**REQUIRED TASK 1:**
Answer these from the passage on Berri's formula:
(a) What ORtg does Berri's formula give Drummond for this season?
(b) What ORtg do Oliver's formulas give Nowitzki?
(c) On average, about how many points does a team still score per miss?
**REQUIRED TASK 2:**
Pick up the passage on Berri's formula after its last sentence and carry the argument forward.

The first one is easy to show that it is not true. We just take the example of a player getting an offensive rebound and making a field goal off a putback. In that case the formula for offensive efficiency (hereafter Off eff) by Dave Berri becomes:
PE = FGA+0.45*FTA+TO-ORB
Off eff = PTS/PE
Off eff = 2/1+0.45*0+0-1
Off eff = 2/0
That is not defined. We just created an example in which Berri's formula is not defined for individual players. Therefore the formula is invalid.
That is an important issue here, because the value of players is supposed to be determined by that, while it is essentially possible to score points without using a possession according to Berri's formula. This is also the main reason Drummond got such high value despite being not that efficient. Going by Berri's formula Drummond had a 158 ORtg last season, and 182 ORtg this season. That is obviously absurd. In comparison, the more efficient scorer and less turnover-prone Nowitzki comes up with a 114 ORtg, a way worse offensive player according to this. Using Oliver's formulas for individual possession gives us 119 ORtg for Drummond and 120 ORtg for Nowitzki. Makes much more sense, especially when we consider that in Oliver's approach the fact that Nowitzki has a higher usage is a positive for him, while in Berri's approach usage is obsolete. The reason: one offensive rebound decreased the amount of used possession by one. That would only be a useful approach, if an offensive rebound can be looked at as an isolated event, meaning the offensive rebounds just falls from the sky without any teammate having to do anything with it. That is obviously not true, because for an offensive rebound to be possible, someone has to take and miss a shot. In Berri's formula taking a shot is as bad as turning the ball over, which is again bs, because the chance of scoring in a possession after a turnover is 0, while in average a team still scores about 0.4 points per miss. Avoiding a turnover as an additional result of a FGA doesn't exist in Berri's approach, even though it can be shown that higher usage players are exactly doing that: decreasing the turnover rate for the overall team. Well, Berri also dismissed the usage vs. efficiency analysis by Eli Witus (which the statement is essentially based on), the current vice president of basketball operations and former head of stats for the Houston Rockets. (And that is not the only guy currently working for an NBA team Berri just dismissed; we can essentially count Barzilai, Nichols, Hollinger, Rosenbaum and a couple of more, where Witus, Barzilai, Rosenbaum and Nichols are "+/- guys").

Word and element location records
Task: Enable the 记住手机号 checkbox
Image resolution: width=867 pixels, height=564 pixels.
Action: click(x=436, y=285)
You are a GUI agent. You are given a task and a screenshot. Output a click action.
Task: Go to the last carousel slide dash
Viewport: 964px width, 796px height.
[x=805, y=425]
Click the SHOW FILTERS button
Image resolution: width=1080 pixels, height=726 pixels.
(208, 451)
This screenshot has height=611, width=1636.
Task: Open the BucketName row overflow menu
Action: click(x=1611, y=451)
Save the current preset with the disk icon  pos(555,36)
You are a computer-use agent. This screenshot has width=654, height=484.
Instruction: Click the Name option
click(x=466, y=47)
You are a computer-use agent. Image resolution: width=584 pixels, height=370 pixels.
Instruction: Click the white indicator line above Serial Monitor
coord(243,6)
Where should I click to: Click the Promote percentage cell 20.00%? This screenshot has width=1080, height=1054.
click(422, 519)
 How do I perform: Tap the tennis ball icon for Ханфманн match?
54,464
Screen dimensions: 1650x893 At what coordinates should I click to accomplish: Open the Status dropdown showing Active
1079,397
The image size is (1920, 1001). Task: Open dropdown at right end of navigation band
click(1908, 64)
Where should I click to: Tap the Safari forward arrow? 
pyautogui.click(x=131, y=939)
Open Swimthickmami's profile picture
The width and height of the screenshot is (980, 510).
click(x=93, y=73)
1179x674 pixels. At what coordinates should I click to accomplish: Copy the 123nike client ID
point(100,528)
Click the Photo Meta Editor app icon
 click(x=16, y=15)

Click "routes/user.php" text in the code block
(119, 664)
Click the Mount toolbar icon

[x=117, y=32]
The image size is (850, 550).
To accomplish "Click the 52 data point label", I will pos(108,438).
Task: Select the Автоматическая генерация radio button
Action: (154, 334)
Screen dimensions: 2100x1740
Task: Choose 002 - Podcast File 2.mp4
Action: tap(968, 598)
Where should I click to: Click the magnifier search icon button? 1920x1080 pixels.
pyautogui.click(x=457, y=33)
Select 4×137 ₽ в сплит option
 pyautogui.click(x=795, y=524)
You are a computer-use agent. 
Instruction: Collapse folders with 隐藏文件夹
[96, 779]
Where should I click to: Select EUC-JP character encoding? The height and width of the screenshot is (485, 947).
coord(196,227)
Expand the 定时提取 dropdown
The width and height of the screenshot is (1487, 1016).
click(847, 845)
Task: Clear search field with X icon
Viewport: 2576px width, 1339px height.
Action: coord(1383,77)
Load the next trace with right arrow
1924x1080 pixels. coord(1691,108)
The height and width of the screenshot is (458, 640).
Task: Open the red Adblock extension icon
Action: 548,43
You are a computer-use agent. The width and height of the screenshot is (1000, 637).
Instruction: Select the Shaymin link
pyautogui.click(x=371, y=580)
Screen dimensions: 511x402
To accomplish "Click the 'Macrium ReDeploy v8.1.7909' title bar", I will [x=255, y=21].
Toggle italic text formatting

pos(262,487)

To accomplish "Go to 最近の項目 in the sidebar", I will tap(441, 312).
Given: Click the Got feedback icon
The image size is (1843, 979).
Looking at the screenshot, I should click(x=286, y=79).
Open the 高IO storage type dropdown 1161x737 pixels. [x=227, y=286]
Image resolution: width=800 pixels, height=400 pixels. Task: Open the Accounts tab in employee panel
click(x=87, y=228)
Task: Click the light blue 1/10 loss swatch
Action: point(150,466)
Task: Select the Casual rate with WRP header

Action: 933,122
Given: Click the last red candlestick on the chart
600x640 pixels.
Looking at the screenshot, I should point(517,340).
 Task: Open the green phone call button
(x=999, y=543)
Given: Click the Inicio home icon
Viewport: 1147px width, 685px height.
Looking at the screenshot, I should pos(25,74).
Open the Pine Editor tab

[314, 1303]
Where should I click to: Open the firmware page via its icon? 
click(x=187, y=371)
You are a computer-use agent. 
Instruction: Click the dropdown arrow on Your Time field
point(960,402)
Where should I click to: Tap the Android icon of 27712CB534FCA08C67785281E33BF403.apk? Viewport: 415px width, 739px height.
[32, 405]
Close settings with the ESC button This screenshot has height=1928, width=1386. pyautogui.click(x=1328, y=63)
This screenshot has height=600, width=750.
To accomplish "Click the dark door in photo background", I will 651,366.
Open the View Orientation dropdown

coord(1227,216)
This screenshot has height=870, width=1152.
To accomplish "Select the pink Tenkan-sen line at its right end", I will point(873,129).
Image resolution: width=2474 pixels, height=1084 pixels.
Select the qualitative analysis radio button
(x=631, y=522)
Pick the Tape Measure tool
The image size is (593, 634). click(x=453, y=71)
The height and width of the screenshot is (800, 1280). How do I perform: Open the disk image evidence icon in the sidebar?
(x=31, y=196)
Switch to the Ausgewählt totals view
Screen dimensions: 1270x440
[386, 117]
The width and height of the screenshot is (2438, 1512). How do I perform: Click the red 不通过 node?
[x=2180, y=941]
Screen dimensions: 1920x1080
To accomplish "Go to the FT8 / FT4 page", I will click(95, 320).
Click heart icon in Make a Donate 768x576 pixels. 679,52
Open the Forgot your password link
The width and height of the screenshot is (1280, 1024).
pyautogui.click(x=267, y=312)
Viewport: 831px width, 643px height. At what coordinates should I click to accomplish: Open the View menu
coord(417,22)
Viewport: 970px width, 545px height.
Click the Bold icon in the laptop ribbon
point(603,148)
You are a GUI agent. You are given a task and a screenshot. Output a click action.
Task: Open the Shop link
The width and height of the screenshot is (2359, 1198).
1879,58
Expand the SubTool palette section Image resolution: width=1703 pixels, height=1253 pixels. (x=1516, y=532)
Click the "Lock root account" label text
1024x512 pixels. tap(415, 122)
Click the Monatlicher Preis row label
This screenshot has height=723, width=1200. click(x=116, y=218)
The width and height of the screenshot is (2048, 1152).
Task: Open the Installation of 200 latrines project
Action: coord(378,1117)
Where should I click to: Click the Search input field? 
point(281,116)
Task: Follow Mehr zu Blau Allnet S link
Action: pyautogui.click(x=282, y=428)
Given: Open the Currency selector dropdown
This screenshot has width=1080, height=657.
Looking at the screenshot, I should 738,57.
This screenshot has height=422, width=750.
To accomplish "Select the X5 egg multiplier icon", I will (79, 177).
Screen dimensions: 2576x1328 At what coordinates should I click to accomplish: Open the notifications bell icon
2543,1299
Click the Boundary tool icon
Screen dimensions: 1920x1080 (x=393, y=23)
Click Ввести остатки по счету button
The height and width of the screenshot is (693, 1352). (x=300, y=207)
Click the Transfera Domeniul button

**WRITTEN REPLY 1:**
(a) 182
(b) 120
(c) About 0.4

**WRITTEN REPLY 2:**
The second one is actually disproven by Berri himself, he just doesn't realize it. Using the marginal values he calculated via regression alone gives much more value to bigs than to smalls. Which either means: those big players are per se much more valuable than smalls, or the values can't be derived via regression. Berri now says that a team needs to have those small players, which would mean in turn the only scientific reasonable conclusion: the values are bogus and linear regression can't be used to derive the marginal value of those boxscore entries. Well, Berri doesn't care about scientific methods at all, and just decided to make a positional adjustment, in that way Berri actually believes that scoring points has a different value for a team, depending on the position of the player. Forget that it is not that easy to define the position for each player, given the fact that there is overlapping and players may play different position on offense and defense, but you need to understand that according to WP making a 3 pointer is actually more valuable from a SF than from a PF, while basically all impact studies show that a stretch 4 has more impact by drawing out the interior defense than a SF, who is supposed to be on the perimeter anyway.
Overall it is also funny to note that Berri's approach leads to the fact that scoring has no value in average for a NBA player.
That Berri's justification for his method is insufficient was shown here on RealGM before. I simply used a model based on scoring per 100 possession and a defensive adjustment and showed that it has a higher correlation to wins than WP and is more stable from season to season. The underlying theory of scoring plus defense = wins is sound as well. So, it completely fulfills Berri's supposed needed requirement for a "scientific metric". It is obviously bogus to reduced the player's individual contribution to scoring alone while establishing a good correlation to winning via a defensive adjustment based on the team defensive result, but that is as much valid as eliminating scoring as value while doing a defensive adjustment to get a high correlation to winning.
I also showed that WP is less able to predict lineup performances than Win Shares or my own boxscore metric, and is on par with PER in that regard. Other tests showed that WP can't serve as a better predictor for out of sample data than PER, and is worse than Win Shares or ASPM by dsmok.
The first one is easy to show that it is not true. We just take the example of a player getting an offensive rebound and making a field goal off a putback. In that case the formula for offensive efficiency (hereafter Off eff) by Dave Berri becomes:
PE = FGA+0.45*FTA+TO-ORB
Off eff = PTS/PE
Off eff = 2/1+0.45*0+0-1
Off eff = 2/0
That is not defined. We just created an example in which Berri's formula is not defined for individual players. Therefore the formula is invalid.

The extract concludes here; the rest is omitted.